━━ GIVEN RECORDS ━━
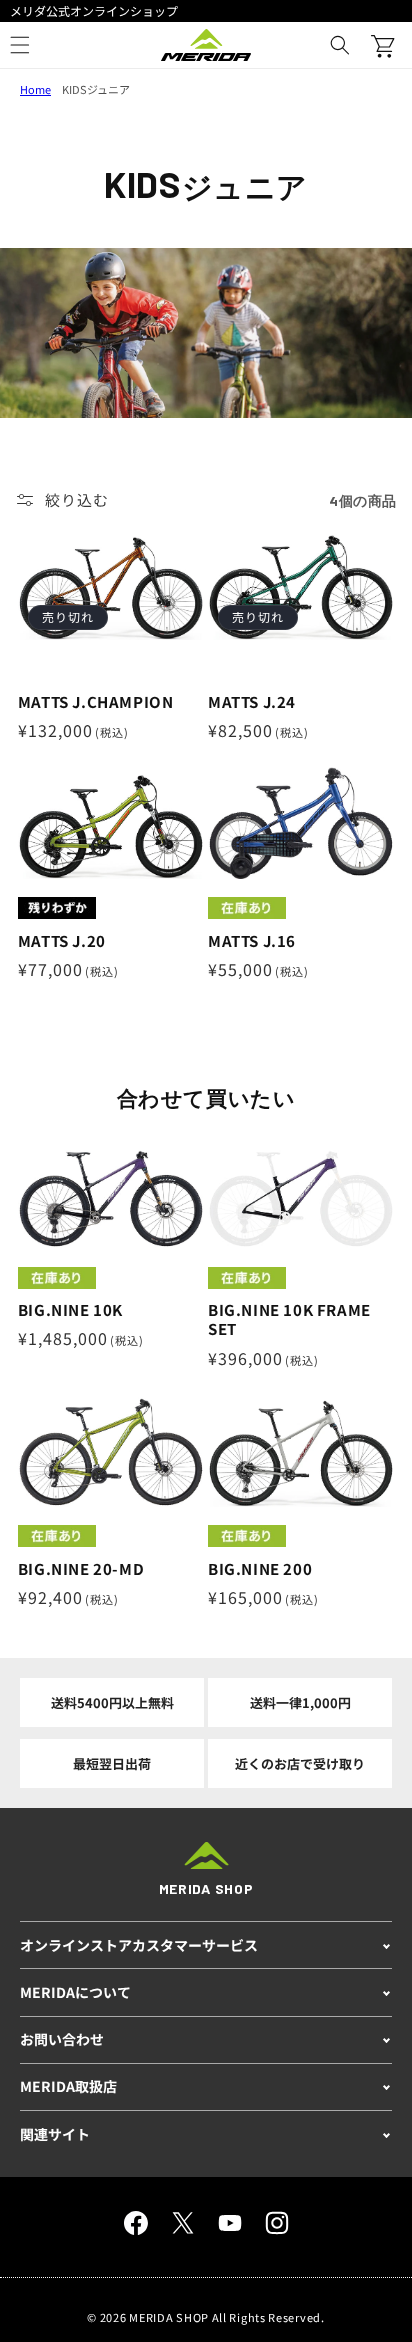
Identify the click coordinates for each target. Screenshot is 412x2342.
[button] (340, 45)
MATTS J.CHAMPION (96, 702)
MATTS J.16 (252, 941)
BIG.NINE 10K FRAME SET (289, 1319)
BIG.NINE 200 (260, 1569)
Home (35, 89)
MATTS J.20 (62, 941)
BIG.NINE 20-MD (81, 1569)
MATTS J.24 (252, 702)
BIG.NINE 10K (70, 1310)
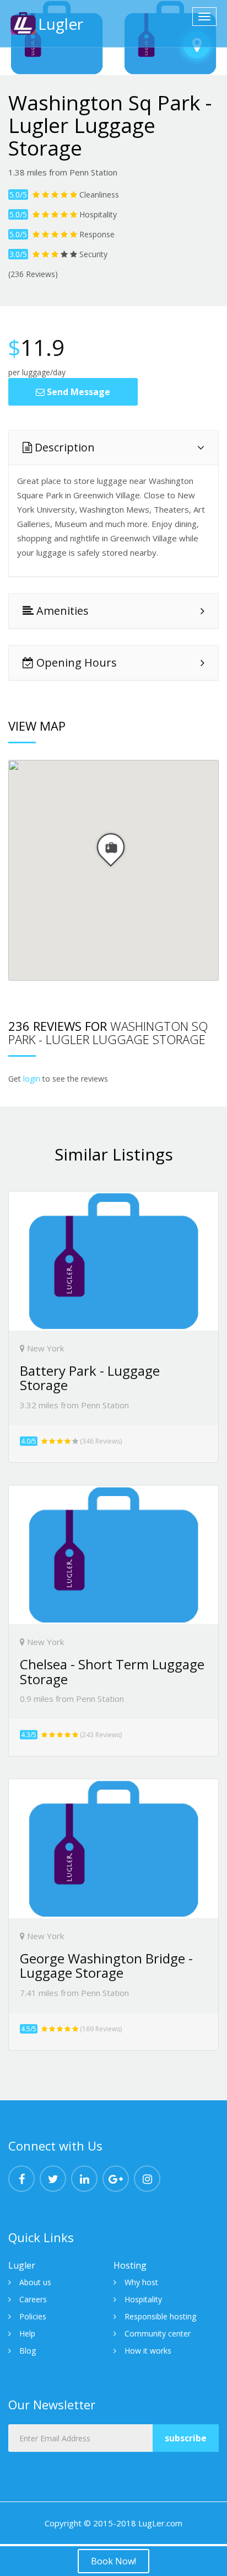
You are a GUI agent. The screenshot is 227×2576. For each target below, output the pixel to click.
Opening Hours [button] (75, 662)
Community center (158, 2333)
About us (35, 2282)
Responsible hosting (160, 2316)
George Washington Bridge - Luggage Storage (106, 1965)
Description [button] (63, 447)
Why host (141, 2282)
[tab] (113, 447)
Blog (27, 2350)
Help (27, 2333)
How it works (148, 2350)
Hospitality (143, 2299)
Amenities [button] (61, 610)
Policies (32, 2316)
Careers (33, 2299)
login (31, 1078)
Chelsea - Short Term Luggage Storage (112, 1671)
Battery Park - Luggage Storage (90, 1377)
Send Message (77, 392)
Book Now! (113, 2561)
━━━
▶ _ASSIGNED TASK_
Would you please return every line in the listing where "each" shows up?

▶ _TASK ANSWER_
Identify the click coordinates for each target. Screenshot is 412x2342.
You are a GUI agent. The screenshot is 227×2576. For each target below, output the pixel to click.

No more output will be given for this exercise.